● **Your instructions**
Pick out every line in the data below that contains the string "screenshot", and copy each one. Only matches with the same uppercase and lowercase letters count.

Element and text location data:
──────────────────────────────

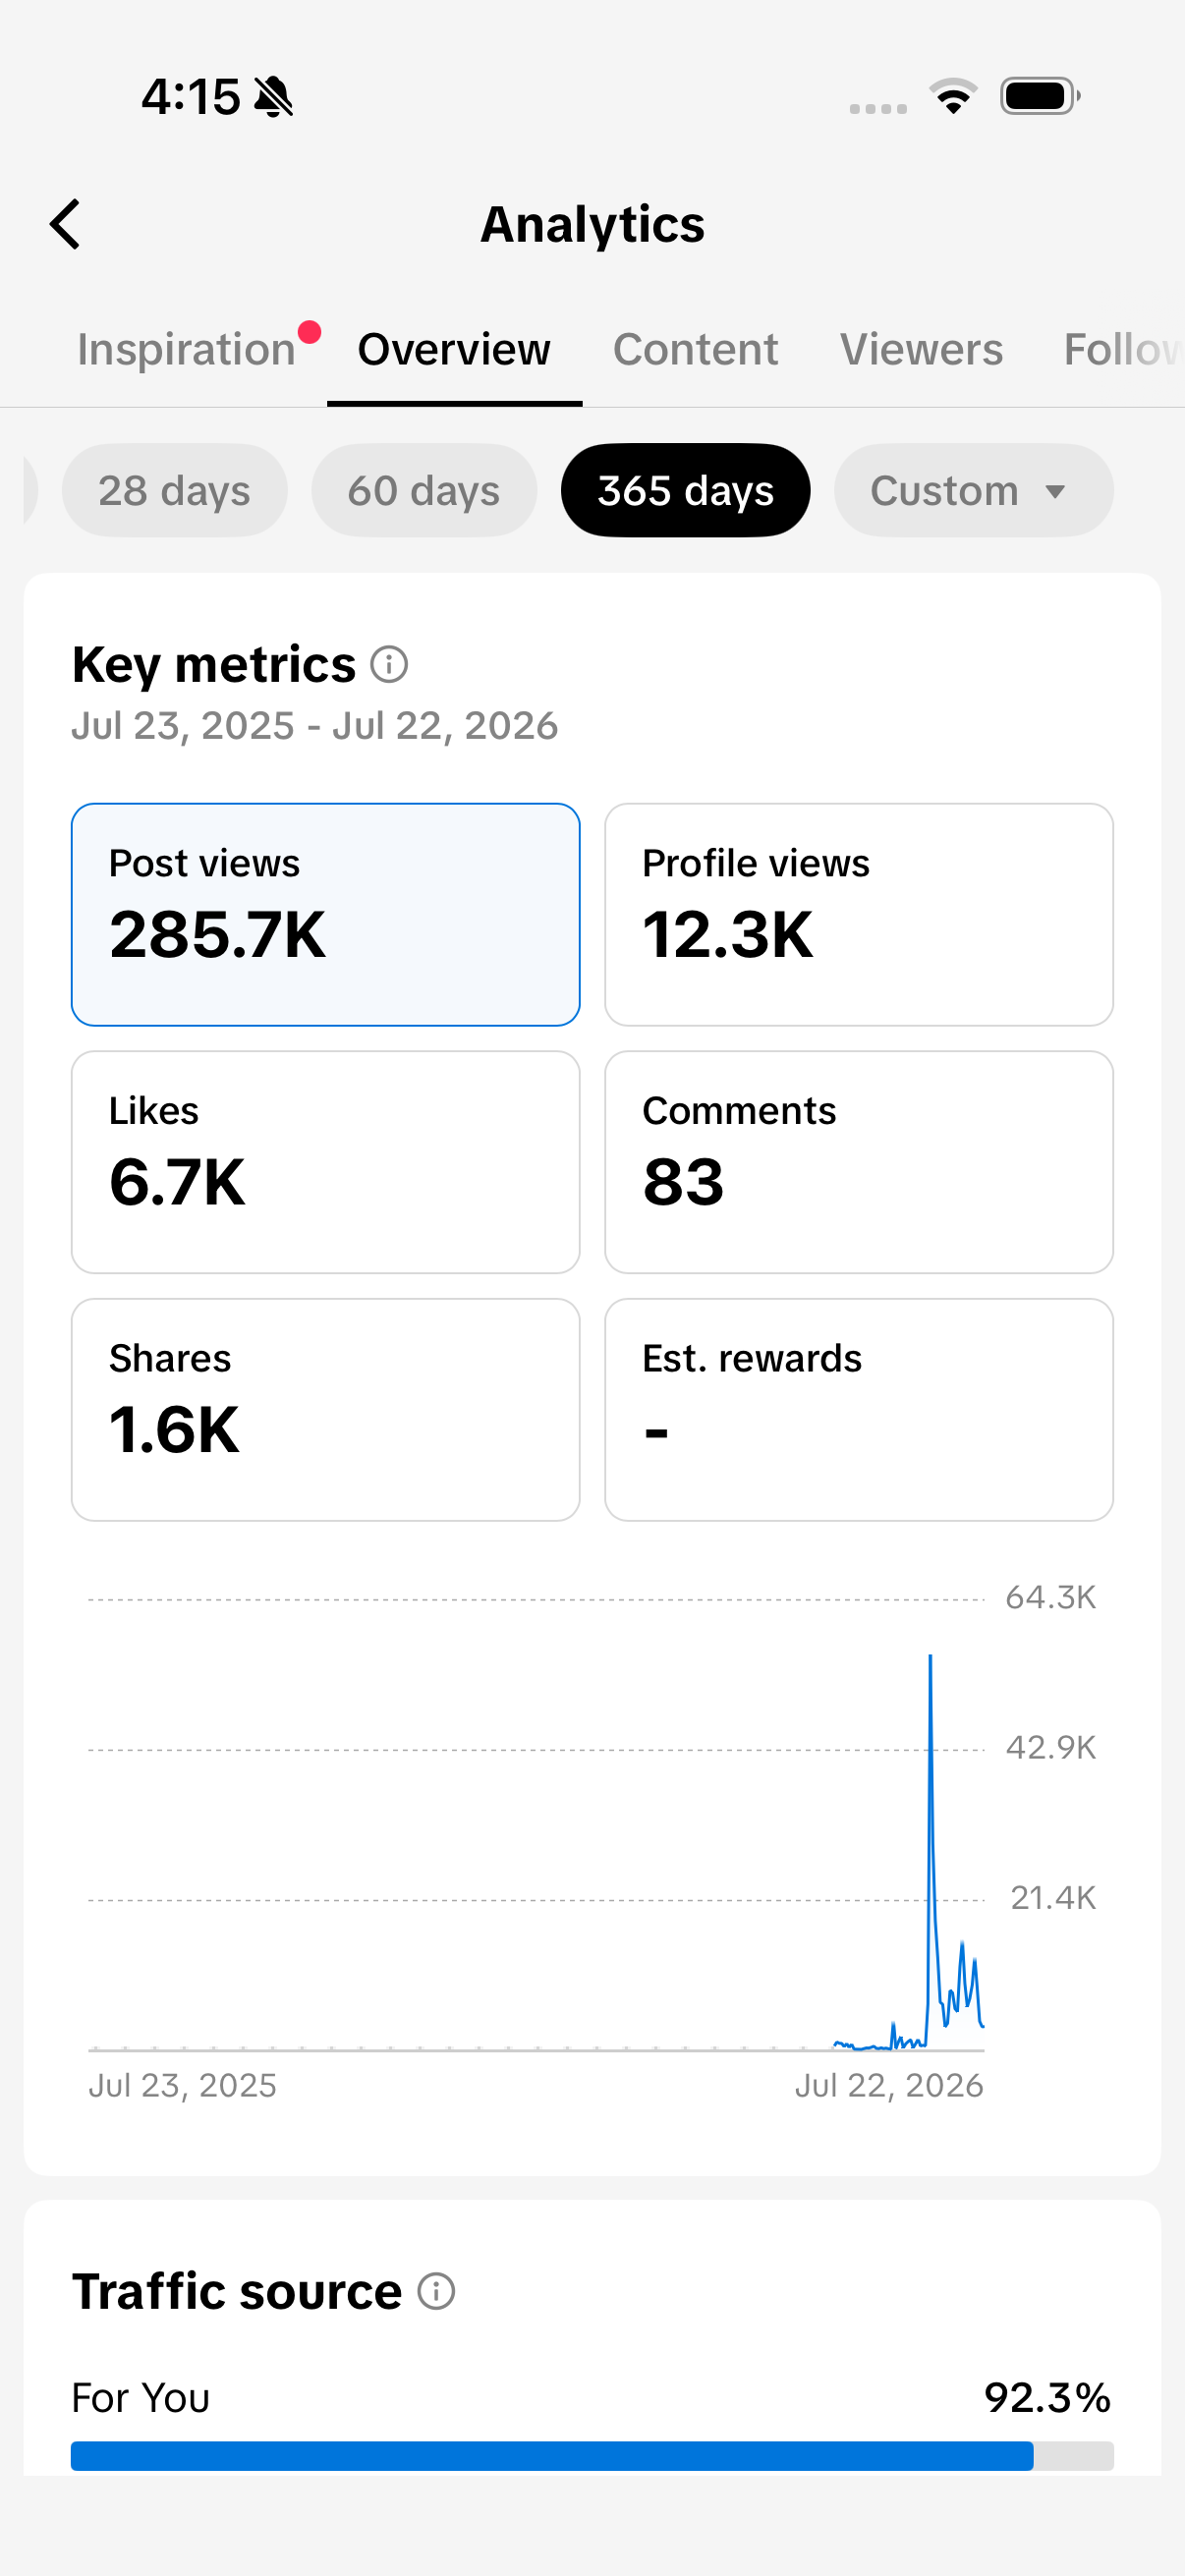Switch to the Viewers tab
Viewport: 1185px width, 2576px height.
point(921,349)
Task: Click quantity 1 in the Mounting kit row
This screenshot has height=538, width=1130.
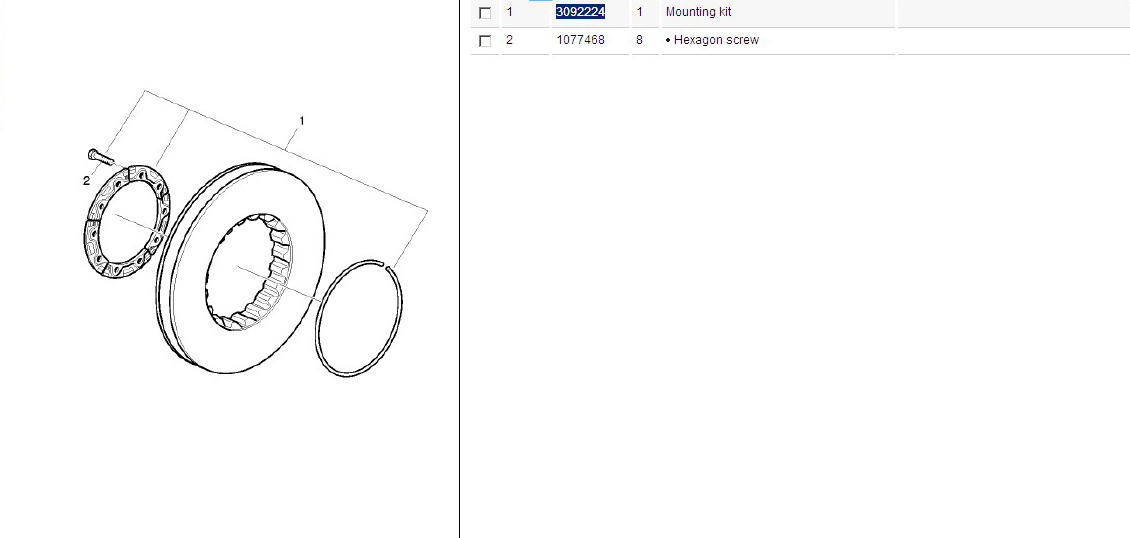Action: (639, 12)
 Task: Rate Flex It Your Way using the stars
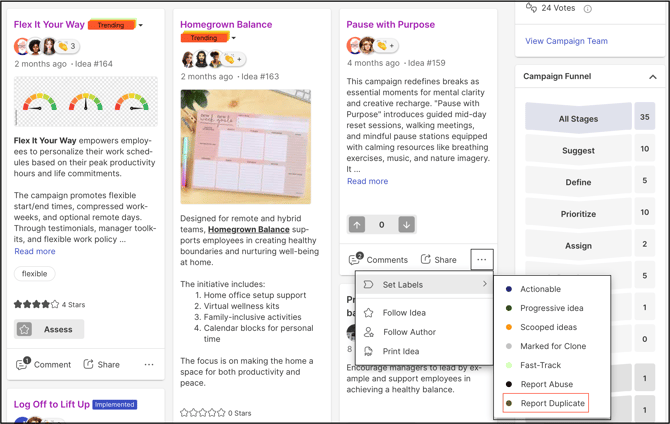point(36,304)
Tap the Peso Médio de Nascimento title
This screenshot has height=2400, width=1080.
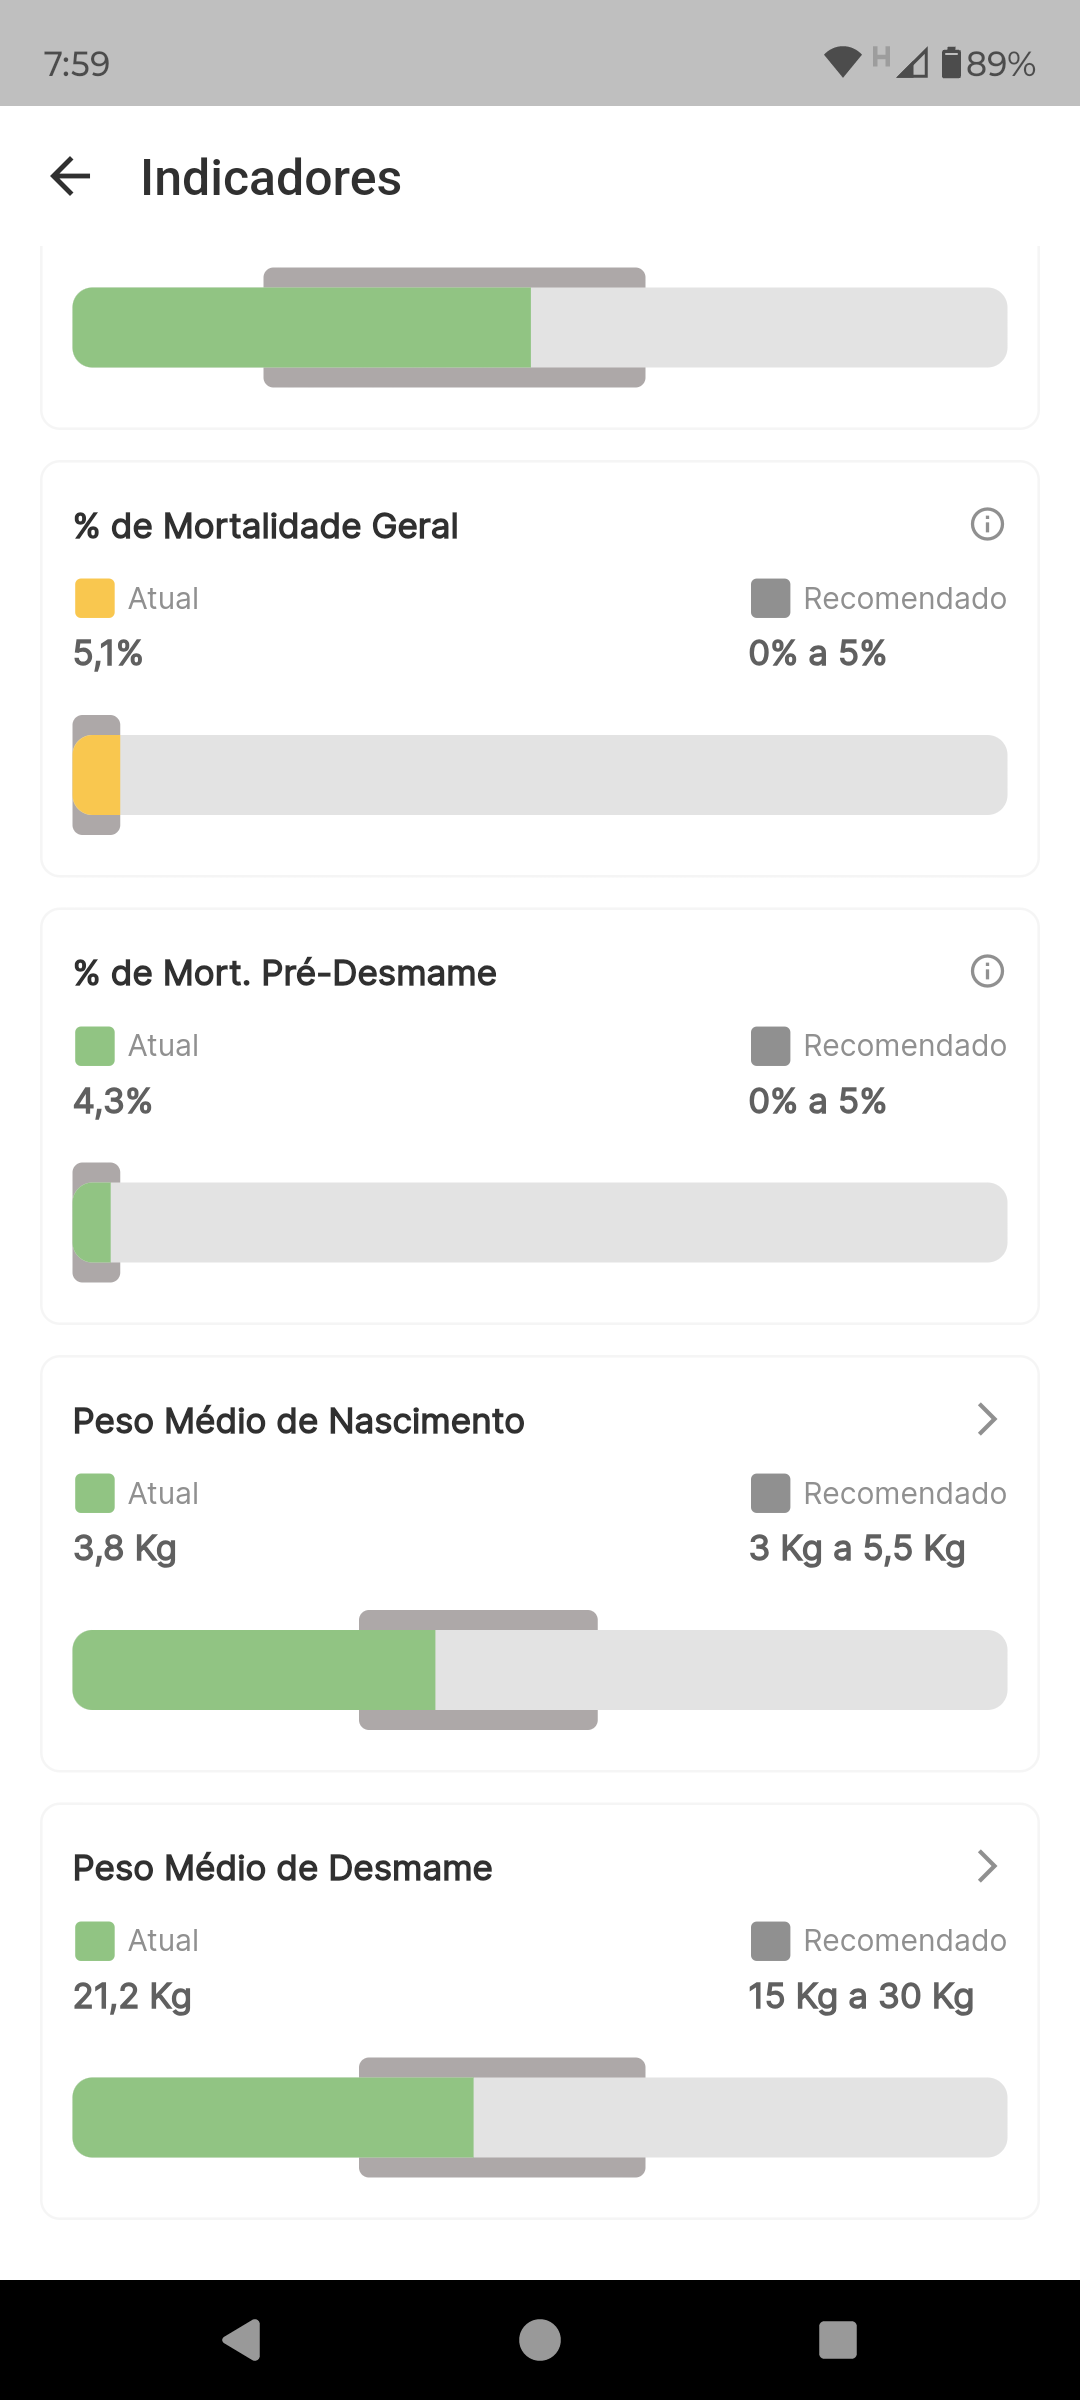pos(298,1421)
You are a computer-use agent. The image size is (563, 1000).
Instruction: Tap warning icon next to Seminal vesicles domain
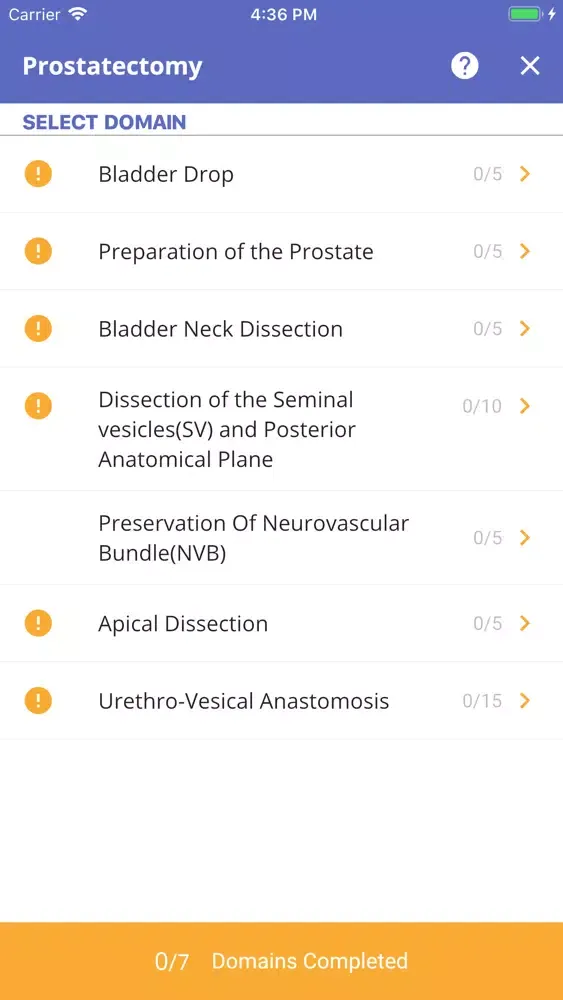pyautogui.click(x=38, y=406)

──────────────────────────────

● **Full response**
This screenshot has height=538, width=1130.
This screenshot has height=2400, width=1080.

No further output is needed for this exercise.